Text block ->

=== Section Start ===

Typically, dosages of the compound of the invention which may be administered to an animal, preferably a human, range in amount from 1 μg to about 100 g per kilogram of body weight of the animal. While the precise dosage administered will vary depending upon any number of factors, including but not limited to, the type of animal and type of disease state being treated, the age of the animal and the route of administration. In one aspect, the dosage of the compound will vary from about 1 mg to about 10 g per kilogram of body weight of the animal. In another aspect, the dosage will vary from about 10 mg to about 1 g per kilogram of body weight of the animal.

The compound may be administered to an animal as frequently as several times daily, or it may be administered less frequently, such as once a day, once a week, once every two weeks, once a month, or even less frequently, such as once every several months or even once a year or less. The frequency of the dose will be readily apparent to the skilled artisan and will depend upon any number of factors, such as, but not limited to, the type of cancer being diagnosed, the type and severity of the condition or disease being treated, the type and age of the animal, etc.

Suitable preparations include injectables, either as liquid solutions or suspensions, however, solid forms suitable for solution in, suspension in, liquid prior to injection, may also be prepared. The preparation may also be emulsified, or the polypeptides encapsulated in liposomes. The active ingredients are often mixed with excipients which are pharmaceutically acceptable and compatible with the active ingredient. Suitable excipients are, for example, water saline, dextrose, glycerol, ethanol, or the like and combinations thereof. In addition, if desired, the vaccine preparation may also include minor amounts of auxiliary substances such as wetting or emulsifying agents, pH buffering agents, and/or adjuvants.

In a second aspect as mentioned above the present invention provides a compound for use in the treatment of a disease of a subject, wherein the compound is an inhibitor of the expression, function and/or stability of integrin-linked kinase (ILK). Such a compound in context of the invention is also referred to as an ILK inhibitor or ILK antagonist, or any other grammatically acceptable version of these terms.

The term “ILK” or “Integrin-linked Kinase” refers to a protein, mRNA or gene listed under the Human Gene Name ID: HGNC:6040 in the version of 1 Sep. 2017. Encompassed by the wording are also in some embodiments ILK homologs in mouse and rat. However preferred is the human version of ILK having a sequence that is at least 80% identical to the amino acid sequence shown in SEQ ID NO: 1, and preferably is 90%, most preferably 95 and most preferably 100% identical to the sequence shown in SEQ ID NO: 1. The mRNA sequence of human ILK is also shown herein as SEQ ID NO: 2.

=== Section End ===

Source data ->
=== Section Start ===

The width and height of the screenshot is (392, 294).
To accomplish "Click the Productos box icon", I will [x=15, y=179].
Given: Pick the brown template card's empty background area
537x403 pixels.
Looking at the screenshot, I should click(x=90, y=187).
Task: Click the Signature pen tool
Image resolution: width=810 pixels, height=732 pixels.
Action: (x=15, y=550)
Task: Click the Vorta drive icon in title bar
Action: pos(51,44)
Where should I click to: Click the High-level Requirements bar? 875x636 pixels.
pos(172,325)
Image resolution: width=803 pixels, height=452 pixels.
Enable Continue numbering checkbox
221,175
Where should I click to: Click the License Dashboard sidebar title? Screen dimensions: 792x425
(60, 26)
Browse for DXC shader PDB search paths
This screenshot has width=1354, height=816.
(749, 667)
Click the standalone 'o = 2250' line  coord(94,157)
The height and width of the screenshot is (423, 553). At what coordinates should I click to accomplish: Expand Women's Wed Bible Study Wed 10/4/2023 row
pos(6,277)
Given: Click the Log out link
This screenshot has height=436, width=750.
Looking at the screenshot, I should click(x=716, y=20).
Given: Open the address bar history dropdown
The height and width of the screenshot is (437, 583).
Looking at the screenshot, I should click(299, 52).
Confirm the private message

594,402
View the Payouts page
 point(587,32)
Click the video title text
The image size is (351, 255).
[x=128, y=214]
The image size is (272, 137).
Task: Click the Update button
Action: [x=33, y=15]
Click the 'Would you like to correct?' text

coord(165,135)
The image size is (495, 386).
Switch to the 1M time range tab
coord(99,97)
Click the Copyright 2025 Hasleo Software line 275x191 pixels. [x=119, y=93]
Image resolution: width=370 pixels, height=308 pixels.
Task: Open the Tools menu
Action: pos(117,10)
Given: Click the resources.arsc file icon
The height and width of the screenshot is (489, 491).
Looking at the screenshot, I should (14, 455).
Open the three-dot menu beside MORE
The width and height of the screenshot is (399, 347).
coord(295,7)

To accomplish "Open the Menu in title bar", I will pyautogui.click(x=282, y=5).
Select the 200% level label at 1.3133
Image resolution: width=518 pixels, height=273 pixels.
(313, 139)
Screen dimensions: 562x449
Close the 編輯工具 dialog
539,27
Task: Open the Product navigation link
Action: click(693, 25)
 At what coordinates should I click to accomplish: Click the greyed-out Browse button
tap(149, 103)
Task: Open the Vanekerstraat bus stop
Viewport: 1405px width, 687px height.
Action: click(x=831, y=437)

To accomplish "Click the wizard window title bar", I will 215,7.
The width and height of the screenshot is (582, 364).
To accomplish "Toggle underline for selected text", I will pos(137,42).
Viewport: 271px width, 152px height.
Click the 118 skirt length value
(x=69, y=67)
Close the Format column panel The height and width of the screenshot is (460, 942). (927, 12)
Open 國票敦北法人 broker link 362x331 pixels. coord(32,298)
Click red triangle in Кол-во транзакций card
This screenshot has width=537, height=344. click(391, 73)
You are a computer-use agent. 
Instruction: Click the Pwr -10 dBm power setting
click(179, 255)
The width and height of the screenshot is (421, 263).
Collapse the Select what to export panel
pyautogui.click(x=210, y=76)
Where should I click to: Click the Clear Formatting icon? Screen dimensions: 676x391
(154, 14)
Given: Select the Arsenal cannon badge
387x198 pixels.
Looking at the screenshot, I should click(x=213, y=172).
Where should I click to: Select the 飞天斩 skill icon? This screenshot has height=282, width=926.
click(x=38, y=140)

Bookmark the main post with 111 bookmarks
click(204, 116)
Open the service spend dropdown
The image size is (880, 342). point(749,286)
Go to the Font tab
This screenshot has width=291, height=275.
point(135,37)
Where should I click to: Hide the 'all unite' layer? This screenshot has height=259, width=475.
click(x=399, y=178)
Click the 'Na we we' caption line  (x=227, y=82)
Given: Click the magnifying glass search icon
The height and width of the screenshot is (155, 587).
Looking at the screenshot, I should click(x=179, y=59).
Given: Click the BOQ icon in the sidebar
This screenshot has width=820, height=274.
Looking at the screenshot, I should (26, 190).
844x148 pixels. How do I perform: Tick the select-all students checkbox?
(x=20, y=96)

=== Section End ===

Task item ->
Carry on the passage about the compound and ILK from the point where it stops. The listing has no connection to the passage about the compound and ILK.

Response to the task ->
The compound that is such a ILK inhibitor in context of the herein disclosed invention is selected from a polypeptide, peptide, glycoprotein, a peptidomimetic, an antigen binding construct (for example, an antibody, antibody-like molecule or other antigen binding derivative, or an or antigen binding fragment thereof), a nucleic acid such as a DNA or RNA, for example an antisense or inhibitory DNA or RNA, a ribozyme, an RNA or DNA aptamer, RNAi, siRNA, shRNA and the like, including variants or derivatives thereof such as a peptide nucleic acid (PNA), a genetic construct for targeted gene editing, such as a CRISPR/Cas9 construct and/or a guide nucleic acid (gRNA or gDNA) and/or tracrRNA.

In some embodiments the compound is an antigen binding construct such as an antibody or antibody-like molecule, or an antigen binding fragment thereof, which binds ILK. Preferably, the compound is an ILK inhibitory antibody, or an inhibitory antigen binding fragment thereof. Antibodies and inhibitory antibodies directed at ILK are well known in the art.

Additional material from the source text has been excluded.